### TO DO
Each line from the one containing "You are a GUI" to the end of the material below is to be restated exactly, with pictures skipped.

·····

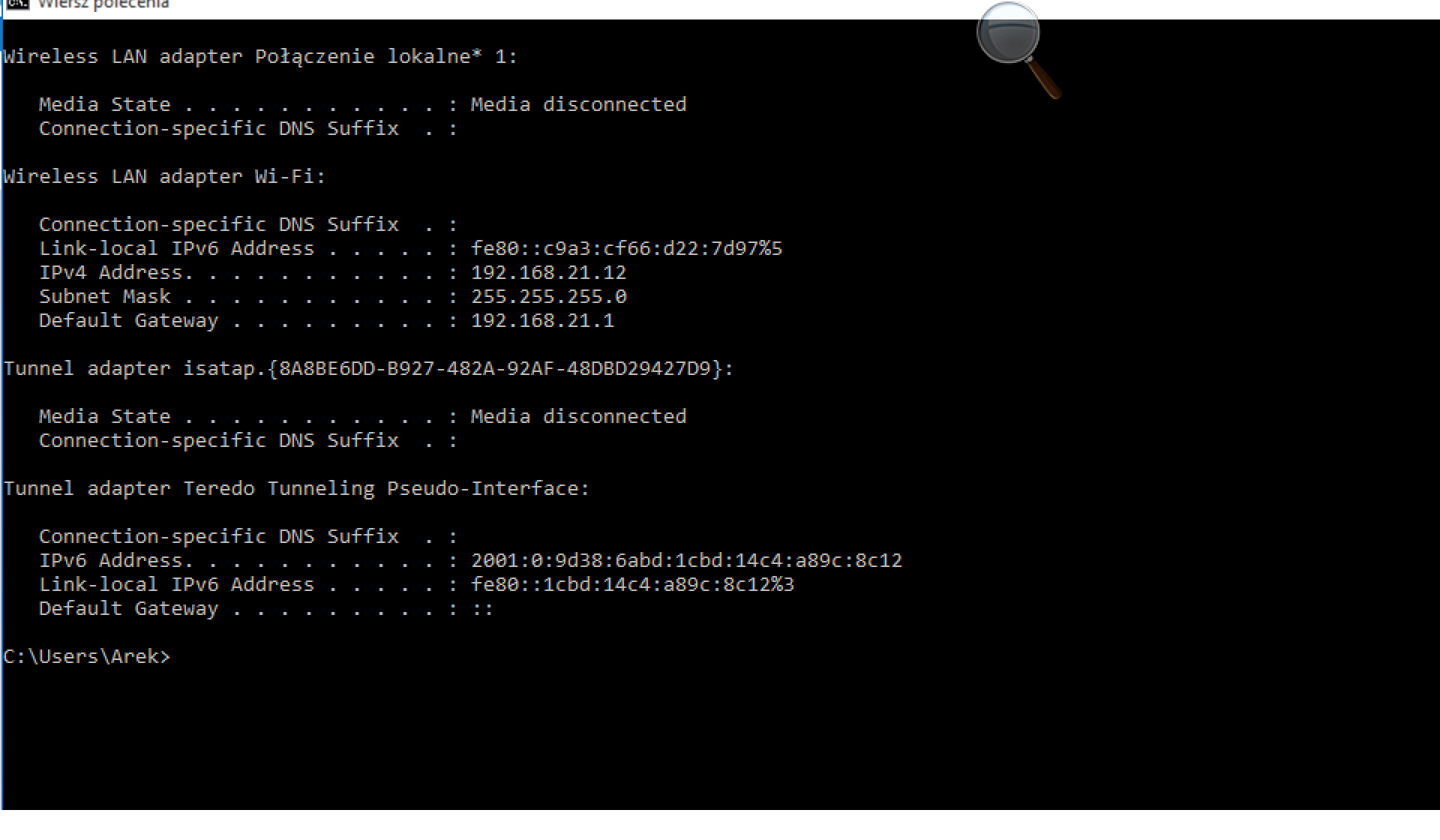Click the Wi-Fi Subnet Mask label
Image resolution: width=1440 pixels, height=840 pixels.
pos(105,296)
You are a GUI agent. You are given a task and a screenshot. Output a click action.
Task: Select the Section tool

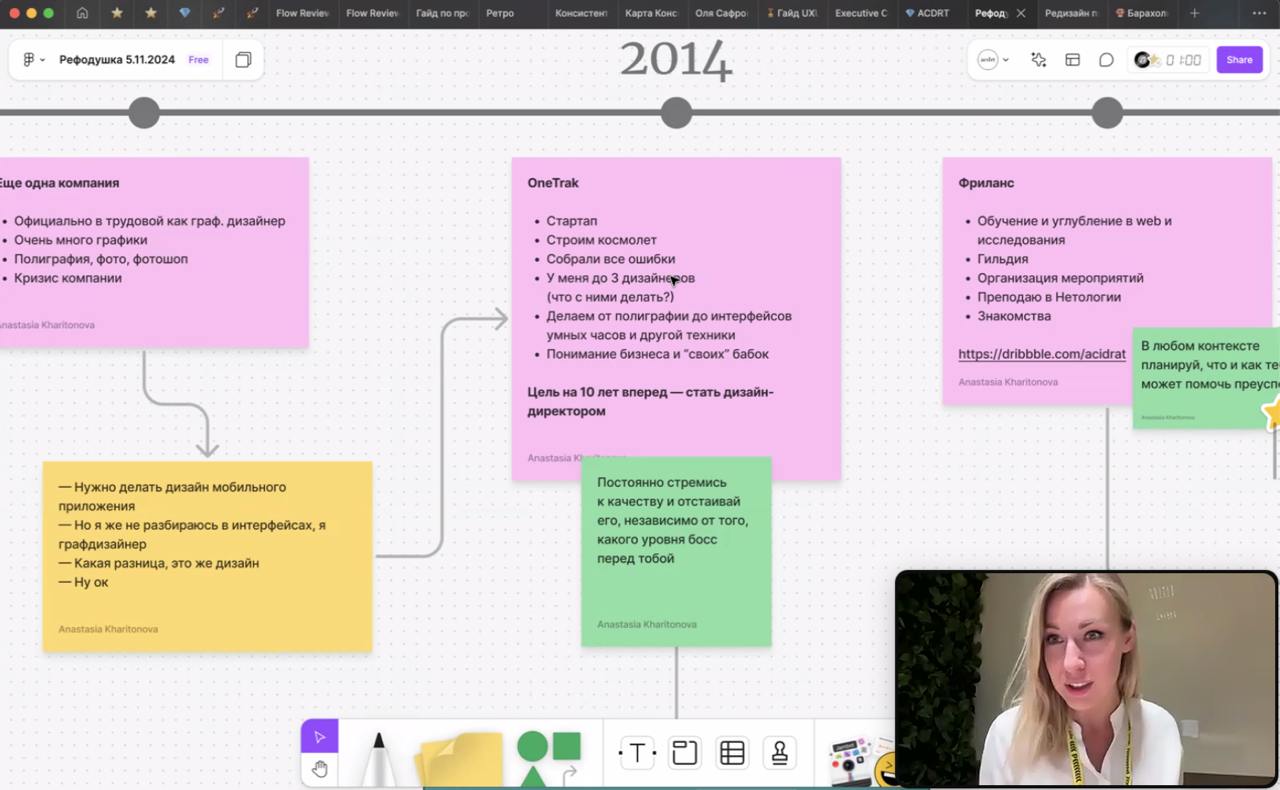tap(685, 753)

·····

### TASK RESULT
You are a GUI agent. You are given a task and a screenshot. Output a click action.
Task: Select the Section tool

tap(685, 753)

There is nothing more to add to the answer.